For more than a decade, BRC status has been used by some institutions to hide their assets and disenfranchise their members, with no public oversight of the finances or decision-making of institutions, Shoebridge said. 

“It was always unfair to other small charities that religious institutions got a free pass regardless of their size because of some dodgy deal in 2012,” he said. “Regulation of the charity sector by the government should seek to enhance trust and public outcomes, not be designed to curry favour with churches.”

Lara Kaput and Steven Unthank, both survivors of institutional child sexual abuse within the Jehovah’s Witnesses, co-founded SaySorry to hold the religious organisation to account. They said that a number of the draft report recommendations, put forward primarily on the hundreds of Jehovah’s Witness charities, matched those made in their submission. They highlighted the potential harms that some BRCs can inflict upon the community and called for tighter regulatory control and more disclosure on charity financing so that the public is informed on what their donations to BRCs are actually for. 

The PC’s recommendations include a proposal that charities with only the category of “advancing religion” would be ineligible for “deductible gift recipient” (DGR) status.

This system was “poorly designed, overly complex and excludes many causes without a coherent policy rationale”, PC associate commissioner Krystian Seibert said in a media statement that accompanied the report’s release. 

However, it remains to be seen whether this proposal around DGR status will actually be implemented, Kaput told Crikey. The recommendations are a start but don’t go far enough, she said.

“I have a sinking feeling that the Jehovah’s Witnesses will try anything to get around the suggested changes,” Kaput said. “It may be controversial, but it seems that both the Liberal and Labor governments are striving to protect religion. Secularist Max Wallace called Australia a ‘soft theocracy’. Whenever I hear about the cost of living being Labor’s highest priority and, knowing that so many Australians are no longer religious, I wonder, why are religions being given any tax benefits at all? Tax the churches!”

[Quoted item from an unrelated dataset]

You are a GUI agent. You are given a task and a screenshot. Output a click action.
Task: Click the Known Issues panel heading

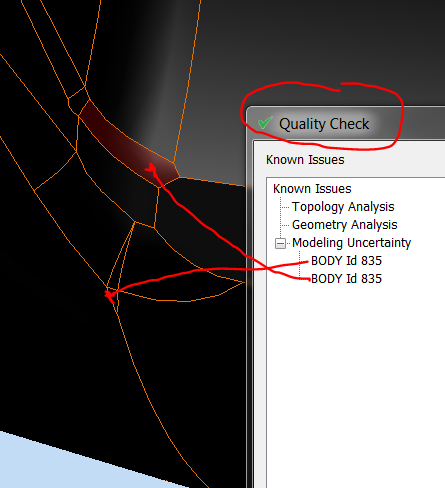coord(305,160)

President of the Rationalist Society of Australia Meredith Doig welcomed the PC’s recommendations.

“On numerous issues, the Labor Party shows itself to be beholden to religious interests,” she told Crikey.

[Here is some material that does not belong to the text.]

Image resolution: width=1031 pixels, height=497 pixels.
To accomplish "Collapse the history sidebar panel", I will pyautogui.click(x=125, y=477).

“The Australian community will now be watching closely to see if the Albanese government and the assistant minister responsible for the charities sector, Andrew Leigh, listen to the views of the Productivity Commission or instead listen to the views of special religious interests. If the government is concerned about transparency, accountability and trust in the charities system, it should act on this recommendation of the Productivity Commission.”

Leigh told Crikey that as part of a Labor election commitment to put the country on a path to doubling giving, the government had asked the commission how to make it easier for Australians to donate with confidence and trust to the causes that they support.

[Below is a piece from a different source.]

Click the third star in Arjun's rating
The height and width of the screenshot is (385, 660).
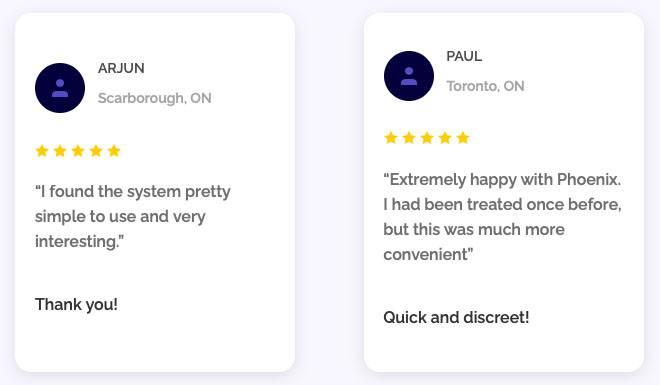click(78, 151)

“The interim report reflects a wide-ranging and comprehensive review of the role that giving plays in supporting and shaping Australian communities,” he said.

“Religious organisations are anchors in our communities, we’ll listen closely to their reactions to the Productivity Commission’s report, and we encourage all stakeholders to continue to engage as the commission continues consultations to finalise the report.”

The commission is seeking feedback on the report and encourages anyone with an interest to make a submission by February 9, 2024, an ACNC spokesperson told Crikey. “As the regulator, the ACNC administers laws and regulations,” they said. “Any change to law or policy impacting charities is a matter for government.”  

There were 8,280 BRCs — 17% of all registered charities — according to an ACNC analysis of the annual information statements of 49,402 charities from 2021, as highlighted in the latest Australian Charities report released in June, the spokesperson said.  

The report also recommends that the ACNC’s regulatory and information-sharing role be bolstered by state and territory regulators working together more and that the government set up an Aboriginal and Torres Strait Islander philanthropic foundation.